Bei seiner Prüfung hat der Aufsichtsrat zunächst zu beurteilen, ob der Abschluss ordnungsgemäß aufgestellt und rechtmäßig ist, ob dieser also den gesetzlichen Normen und satzungsrechtlichen Regelungen entspricht. Darüber hinaus hat der Aufsichtsrat die Zweckmäßigkeit der Bilanzpolitik zu beurteilen. Zwar ist die Abschlussprüfung unmittelbar nur eine Prüfung auf Ordnungsmäßigkeit und Rechtmäßigkeit der Rechnungslegung und der zugrunde liegenden Unterlagen, also der Buchhaltung. Der Prüfungsbericht sollte das Aufsichtsratsmitglied deshalb nicht nur in die Lage versetzen, die Ordnungs- und Rechtmäßigkeit des Abschlusses zu beurteilen. Durch die Ausführungen des Abschlussprüfers sollte es sich zum Beispiel auch ein Bild von der Vermögens-, Finanz- und Ertragslage der Gesellschaft, von möglichen Bestandsgefährdungen oder Entwicklungsbeeinträchtigungen und von den wesentlichen Bewertungsgrundlagen einschließlich der Ausübung von Bilanzierungs- und Bewertungswahlrechten und der Ausnutzung von Ermessensspielräumen machen können. Eine Beurteilung der Zweckmäßigkeit der Bilanzpolitik des Unternehmens durch den Aufsichtsrat sollte auf der Basis des Prüfungsberichts möglich sein. Das intensive Studium des gesamten Berichts ist dazu selbstverständlich.
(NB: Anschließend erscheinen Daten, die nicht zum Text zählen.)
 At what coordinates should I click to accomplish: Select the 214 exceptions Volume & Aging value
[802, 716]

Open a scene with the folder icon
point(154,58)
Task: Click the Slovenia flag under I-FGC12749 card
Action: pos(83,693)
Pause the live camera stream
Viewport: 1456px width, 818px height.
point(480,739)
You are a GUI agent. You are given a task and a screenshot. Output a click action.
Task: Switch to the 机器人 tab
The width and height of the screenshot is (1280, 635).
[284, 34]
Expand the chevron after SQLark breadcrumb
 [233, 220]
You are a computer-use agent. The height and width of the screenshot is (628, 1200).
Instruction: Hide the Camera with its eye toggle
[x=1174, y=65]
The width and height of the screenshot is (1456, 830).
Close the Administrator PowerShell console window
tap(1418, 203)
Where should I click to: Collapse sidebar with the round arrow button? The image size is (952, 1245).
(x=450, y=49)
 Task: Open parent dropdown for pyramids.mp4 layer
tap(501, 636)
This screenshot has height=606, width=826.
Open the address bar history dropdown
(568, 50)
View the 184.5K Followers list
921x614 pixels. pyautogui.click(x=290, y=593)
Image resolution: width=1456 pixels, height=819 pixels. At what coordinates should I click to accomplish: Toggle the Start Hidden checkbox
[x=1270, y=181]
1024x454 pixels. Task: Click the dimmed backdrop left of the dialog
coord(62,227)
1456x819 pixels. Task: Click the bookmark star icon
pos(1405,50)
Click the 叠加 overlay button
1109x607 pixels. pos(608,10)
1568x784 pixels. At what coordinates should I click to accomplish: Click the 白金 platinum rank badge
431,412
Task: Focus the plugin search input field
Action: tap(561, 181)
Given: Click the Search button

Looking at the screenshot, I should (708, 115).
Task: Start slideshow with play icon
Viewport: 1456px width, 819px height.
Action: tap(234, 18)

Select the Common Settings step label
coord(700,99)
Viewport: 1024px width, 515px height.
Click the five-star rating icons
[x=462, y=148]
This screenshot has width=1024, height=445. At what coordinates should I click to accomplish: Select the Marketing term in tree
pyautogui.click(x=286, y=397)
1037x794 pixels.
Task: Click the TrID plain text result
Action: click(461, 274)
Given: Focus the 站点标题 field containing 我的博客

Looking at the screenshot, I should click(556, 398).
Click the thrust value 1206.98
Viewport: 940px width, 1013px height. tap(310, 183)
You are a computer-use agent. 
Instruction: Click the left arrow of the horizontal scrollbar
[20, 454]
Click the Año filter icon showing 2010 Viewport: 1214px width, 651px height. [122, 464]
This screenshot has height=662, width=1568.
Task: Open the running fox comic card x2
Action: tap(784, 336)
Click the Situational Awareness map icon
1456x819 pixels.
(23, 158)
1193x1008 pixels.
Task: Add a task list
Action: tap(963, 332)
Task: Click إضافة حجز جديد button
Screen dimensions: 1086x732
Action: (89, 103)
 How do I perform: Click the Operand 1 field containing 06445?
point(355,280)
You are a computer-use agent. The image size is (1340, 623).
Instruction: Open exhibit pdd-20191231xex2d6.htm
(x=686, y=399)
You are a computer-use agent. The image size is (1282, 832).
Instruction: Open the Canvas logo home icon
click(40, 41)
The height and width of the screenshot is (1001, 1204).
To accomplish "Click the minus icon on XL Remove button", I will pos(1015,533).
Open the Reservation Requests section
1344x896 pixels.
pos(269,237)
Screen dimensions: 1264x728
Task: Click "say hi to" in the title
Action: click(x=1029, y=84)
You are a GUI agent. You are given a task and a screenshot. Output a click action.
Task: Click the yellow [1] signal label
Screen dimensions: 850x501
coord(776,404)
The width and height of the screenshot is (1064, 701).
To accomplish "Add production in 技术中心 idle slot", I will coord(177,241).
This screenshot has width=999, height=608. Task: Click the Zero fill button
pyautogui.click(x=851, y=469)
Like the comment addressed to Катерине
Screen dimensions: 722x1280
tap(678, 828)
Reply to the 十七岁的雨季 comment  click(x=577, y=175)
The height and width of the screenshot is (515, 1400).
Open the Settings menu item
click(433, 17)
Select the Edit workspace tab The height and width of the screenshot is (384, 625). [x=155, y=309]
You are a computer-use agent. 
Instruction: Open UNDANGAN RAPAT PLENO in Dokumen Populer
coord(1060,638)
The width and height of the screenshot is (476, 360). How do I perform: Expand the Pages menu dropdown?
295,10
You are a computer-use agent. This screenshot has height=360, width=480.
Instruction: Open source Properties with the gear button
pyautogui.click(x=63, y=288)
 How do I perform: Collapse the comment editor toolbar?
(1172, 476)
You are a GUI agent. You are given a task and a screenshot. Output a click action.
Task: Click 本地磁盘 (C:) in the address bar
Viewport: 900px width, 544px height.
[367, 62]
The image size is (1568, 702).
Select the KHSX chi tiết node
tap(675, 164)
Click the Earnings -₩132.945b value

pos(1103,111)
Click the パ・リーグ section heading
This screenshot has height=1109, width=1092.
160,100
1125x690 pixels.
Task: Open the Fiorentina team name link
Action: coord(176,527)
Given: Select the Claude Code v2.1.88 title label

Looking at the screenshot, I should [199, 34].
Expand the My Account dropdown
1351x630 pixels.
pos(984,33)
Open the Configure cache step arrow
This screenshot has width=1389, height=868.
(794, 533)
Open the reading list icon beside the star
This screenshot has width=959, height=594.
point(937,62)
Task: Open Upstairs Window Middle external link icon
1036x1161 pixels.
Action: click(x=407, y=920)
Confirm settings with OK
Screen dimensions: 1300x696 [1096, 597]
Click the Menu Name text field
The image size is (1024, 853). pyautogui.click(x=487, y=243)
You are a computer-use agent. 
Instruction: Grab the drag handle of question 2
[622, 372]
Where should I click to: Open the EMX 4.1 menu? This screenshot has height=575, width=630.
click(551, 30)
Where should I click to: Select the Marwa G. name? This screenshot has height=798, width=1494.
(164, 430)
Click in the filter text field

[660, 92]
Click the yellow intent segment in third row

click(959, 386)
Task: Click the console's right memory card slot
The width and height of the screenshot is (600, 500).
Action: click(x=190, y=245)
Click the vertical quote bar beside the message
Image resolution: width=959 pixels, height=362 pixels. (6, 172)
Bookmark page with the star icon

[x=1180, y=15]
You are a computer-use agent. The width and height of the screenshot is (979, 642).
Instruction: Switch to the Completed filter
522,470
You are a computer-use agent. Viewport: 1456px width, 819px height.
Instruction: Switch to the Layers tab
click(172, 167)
Im Rahmen der Bilanzsitzung des Aufsichtsrats und des Prüfungsausschusses hat der Prüfer über die wesentlichen Ergebnisse seiner Prüfung zu berichten, insbesondere über auf den Rechnungslegungsprozess bezogene Schwächen des internen Kontroll- und des Risikomanagementsystems, über Umstände, die eine mögliche Befangenheit befürchten lassen, sowie über Leistungen, die er zusätzlich zu den Abschlussprüfungsleistungen erbracht hat. Die Bilanzsitzung sollte zur intensiven Diskussion mit dem Abschlussprüfer genutzt werden. So kann der Abschlussprüfer um eine Wertung der im vorliegenden Abschluss ausgeübten Bilanzpolitik aus seiner Sicht gebeten werden. Auch kann die Frage gestellt werden, ob der Abschlussprüfer dem Vorstand einen sogenannten Management-Letter geschrieben hat oder ob es aus Sicht des Prüfers Beratungsbedarf ohne die Anwesenheit des Vorstands gäbe.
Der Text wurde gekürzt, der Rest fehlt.